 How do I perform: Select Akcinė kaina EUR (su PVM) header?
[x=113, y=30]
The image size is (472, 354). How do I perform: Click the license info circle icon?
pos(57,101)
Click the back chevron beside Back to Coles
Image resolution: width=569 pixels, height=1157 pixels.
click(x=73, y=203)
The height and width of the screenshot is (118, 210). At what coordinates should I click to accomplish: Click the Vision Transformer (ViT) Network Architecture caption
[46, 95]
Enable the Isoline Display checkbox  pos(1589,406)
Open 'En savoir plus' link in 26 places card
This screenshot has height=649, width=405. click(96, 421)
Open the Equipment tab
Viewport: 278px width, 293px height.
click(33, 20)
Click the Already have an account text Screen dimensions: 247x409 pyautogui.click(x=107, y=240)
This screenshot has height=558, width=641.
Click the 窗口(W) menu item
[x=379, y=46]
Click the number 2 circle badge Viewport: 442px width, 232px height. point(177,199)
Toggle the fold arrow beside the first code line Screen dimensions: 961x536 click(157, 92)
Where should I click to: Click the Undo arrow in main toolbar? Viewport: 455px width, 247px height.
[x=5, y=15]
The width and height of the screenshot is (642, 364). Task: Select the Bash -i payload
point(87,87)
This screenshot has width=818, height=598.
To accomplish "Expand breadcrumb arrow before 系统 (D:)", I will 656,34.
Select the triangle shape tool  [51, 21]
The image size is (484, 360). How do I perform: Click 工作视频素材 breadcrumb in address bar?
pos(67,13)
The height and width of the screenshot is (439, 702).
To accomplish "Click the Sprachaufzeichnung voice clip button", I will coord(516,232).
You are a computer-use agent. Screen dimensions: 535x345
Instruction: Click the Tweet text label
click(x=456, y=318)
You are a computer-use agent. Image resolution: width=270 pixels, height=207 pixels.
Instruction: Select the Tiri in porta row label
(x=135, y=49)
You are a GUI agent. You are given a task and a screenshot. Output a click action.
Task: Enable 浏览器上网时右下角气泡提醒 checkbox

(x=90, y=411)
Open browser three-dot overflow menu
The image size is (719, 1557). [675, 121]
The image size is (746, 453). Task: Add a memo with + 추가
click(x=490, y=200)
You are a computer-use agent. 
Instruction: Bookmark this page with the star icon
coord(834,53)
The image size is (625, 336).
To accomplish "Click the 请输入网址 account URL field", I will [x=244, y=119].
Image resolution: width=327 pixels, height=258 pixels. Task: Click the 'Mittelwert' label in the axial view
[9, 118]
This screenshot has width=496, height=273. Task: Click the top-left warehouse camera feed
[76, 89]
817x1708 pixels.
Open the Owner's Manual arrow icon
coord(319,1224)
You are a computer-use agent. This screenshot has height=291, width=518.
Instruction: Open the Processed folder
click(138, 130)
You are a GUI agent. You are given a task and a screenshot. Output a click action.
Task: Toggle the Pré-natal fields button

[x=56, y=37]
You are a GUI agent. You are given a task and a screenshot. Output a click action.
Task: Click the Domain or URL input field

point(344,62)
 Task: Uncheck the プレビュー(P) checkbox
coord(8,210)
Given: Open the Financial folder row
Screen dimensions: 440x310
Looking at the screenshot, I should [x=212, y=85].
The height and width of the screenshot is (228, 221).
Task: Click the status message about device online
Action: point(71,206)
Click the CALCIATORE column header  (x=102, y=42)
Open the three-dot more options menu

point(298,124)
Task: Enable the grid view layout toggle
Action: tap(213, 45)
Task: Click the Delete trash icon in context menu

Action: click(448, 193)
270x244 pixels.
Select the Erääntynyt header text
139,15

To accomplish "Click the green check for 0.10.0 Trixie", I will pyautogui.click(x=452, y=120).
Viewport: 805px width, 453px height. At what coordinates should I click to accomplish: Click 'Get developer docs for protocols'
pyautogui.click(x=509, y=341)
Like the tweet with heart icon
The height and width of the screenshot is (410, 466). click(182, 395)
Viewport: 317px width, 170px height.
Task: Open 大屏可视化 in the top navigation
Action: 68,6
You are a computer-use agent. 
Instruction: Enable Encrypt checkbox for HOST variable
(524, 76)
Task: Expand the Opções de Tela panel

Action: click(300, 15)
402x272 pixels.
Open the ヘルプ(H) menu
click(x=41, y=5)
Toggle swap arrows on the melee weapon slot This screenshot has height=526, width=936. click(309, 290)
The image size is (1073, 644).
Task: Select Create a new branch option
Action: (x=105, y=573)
------------
#### [WHAT YOU NEED TO DO]
Work through the data above and give the number of lines in which "will" appears; add nothing else.

#### [EXERCISE RESPONSE]
4